When we think of innovation as trial and error, it’s clear why it is not efficient. The more trials we do, the more errors we get. We can reduce the number of errors by doing more optimization – more trials of close-by ideas that we are pretty sure will work as well as what we have, but then we don’t get the big gains. There is an uncertainty principle of innovation that is similar to the quantum uncertainty principle. If you want to make bigger gains, you have to accept more and worse errors. There are two things that you can do to make your search more efficient. Make sure that you are not repeating yourself – not working with too much order. And, make sure you are searching in the right general area – not working with too much chaos. You can control the size of your steps. After that, you are dependent on the underlying landscape to yield its treasure – and a lot of errors.
In our innovation manufacturing system, we have dial that we can turn from order to chaos. If we turn it toward order, nothing happens. We make only very small improvements. If we turn it toward chaos, we generate a lot of big steps. Our product is constantly changing, and not for the better, and nothing works right.
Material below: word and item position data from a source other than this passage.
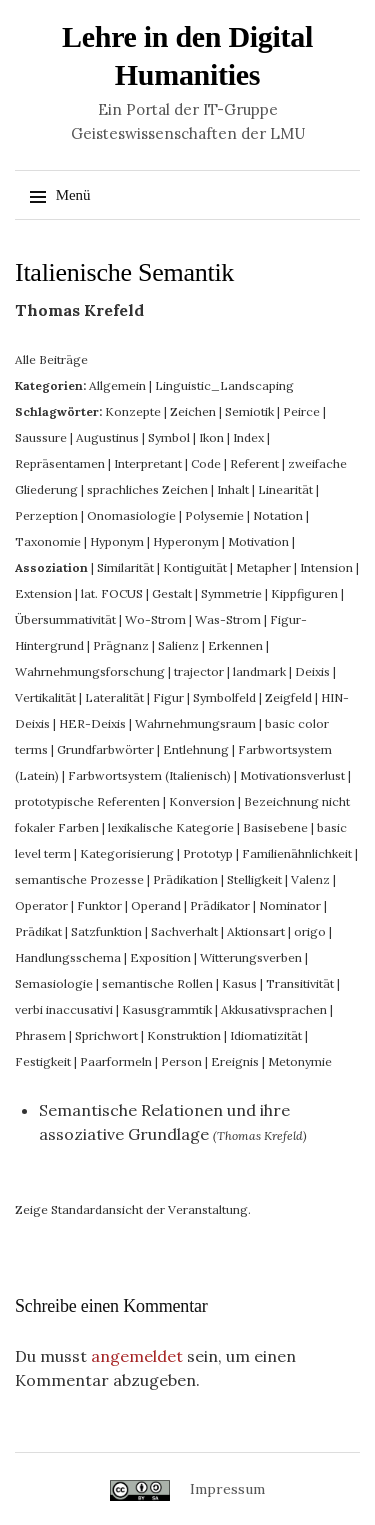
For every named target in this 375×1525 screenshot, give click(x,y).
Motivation (258, 541)
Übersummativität (65, 619)
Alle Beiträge (51, 359)
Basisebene (275, 827)
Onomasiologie (131, 515)
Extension (43, 593)
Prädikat (38, 931)
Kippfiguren (304, 593)
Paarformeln (116, 1061)
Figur (168, 697)
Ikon (211, 437)
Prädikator (220, 905)
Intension (326, 567)
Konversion (202, 801)
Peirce (301, 411)
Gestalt (172, 593)
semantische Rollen (157, 983)
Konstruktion (184, 1035)
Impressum (227, 1489)
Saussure (41, 437)
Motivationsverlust (292, 775)
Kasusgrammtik (167, 1009)
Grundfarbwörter (105, 749)
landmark (259, 671)
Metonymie (300, 1061)
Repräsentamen (60, 463)
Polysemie (214, 515)
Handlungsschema (68, 957)
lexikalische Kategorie (171, 827)
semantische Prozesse (79, 879)
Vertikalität (45, 697)
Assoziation (51, 567)
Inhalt (233, 489)
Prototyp (208, 853)
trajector (199, 671)
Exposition (160, 957)
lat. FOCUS (112, 593)
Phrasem (40, 1035)
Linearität (285, 489)
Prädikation (185, 879)
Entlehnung (196, 749)
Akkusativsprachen (274, 1009)
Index (248, 437)
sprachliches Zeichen (147, 489)
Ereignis (235, 1061)
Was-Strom (228, 619)
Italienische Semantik (124, 272)
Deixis (312, 671)
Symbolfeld (224, 697)
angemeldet (137, 1356)
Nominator (290, 905)
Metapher (263, 567)
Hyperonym (186, 541)
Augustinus (107, 437)
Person (181, 1061)
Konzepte (133, 411)
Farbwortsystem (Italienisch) (149, 775)
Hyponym (117, 541)
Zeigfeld (288, 697)
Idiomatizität (266, 1035)
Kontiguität (195, 567)
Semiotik (249, 411)
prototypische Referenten (87, 801)
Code (206, 463)
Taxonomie (48, 541)
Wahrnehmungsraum (195, 723)
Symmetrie (231, 593)
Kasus (239, 983)
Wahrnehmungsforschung (90, 671)
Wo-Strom (155, 619)
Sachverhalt (184, 931)
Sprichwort (106, 1035)
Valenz (310, 879)
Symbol (169, 437)
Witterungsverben (251, 957)
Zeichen (193, 411)
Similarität (125, 567)
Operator (41, 905)
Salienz (178, 645)
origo (310, 931)
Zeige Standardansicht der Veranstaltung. (133, 1209)
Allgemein (117, 385)
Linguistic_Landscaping (224, 385)
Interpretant (148, 463)
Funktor (99, 905)
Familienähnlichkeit (297, 853)
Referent (254, 463)
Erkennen (235, 645)
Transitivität (300, 983)
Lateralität (114, 697)
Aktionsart (256, 931)
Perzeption (46, 515)
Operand (156, 905)
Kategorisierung (127, 853)
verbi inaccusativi (64, 1009)
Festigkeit (43, 1061)
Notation (278, 515)
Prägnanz (121, 645)
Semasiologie (54, 983)
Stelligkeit (254, 879)
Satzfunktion (106, 931)
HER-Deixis (92, 723)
Order and chaos are the major inputs to evolution. Mutations are the product of chaos, and most large mutations are fatal. A creature born without a heart, or with extra heart parts, will die. Most living things are highly optimized – they are the top of their little hills – so any step away is likely a step down. Evolution adds order, usually in the structure of the genome. Genomes are carefully constructed so that the result of reproduction operations is very similar to the inputs. I saw this very strongly in my genetic programming experiments, where evolved software quickly evolved redundancy that made it behave the same in future generations, even after cutting it in half and inserting random operations. Try doing that to non-evolved code. This defensiveness is why natural evolution is often very slow. It’s evolved to slow itself down. It can be speeded up.
Chaos alone is bad for innovation. It rips you away from good things before you can use them and refine them. Everything changes, and nothing improves. Order alone is bad for innovation. It stifles innovation, freezing you in place.
As innovators, we need a balance. As we will see on a future Sunday, we need a system on the edge of chaos.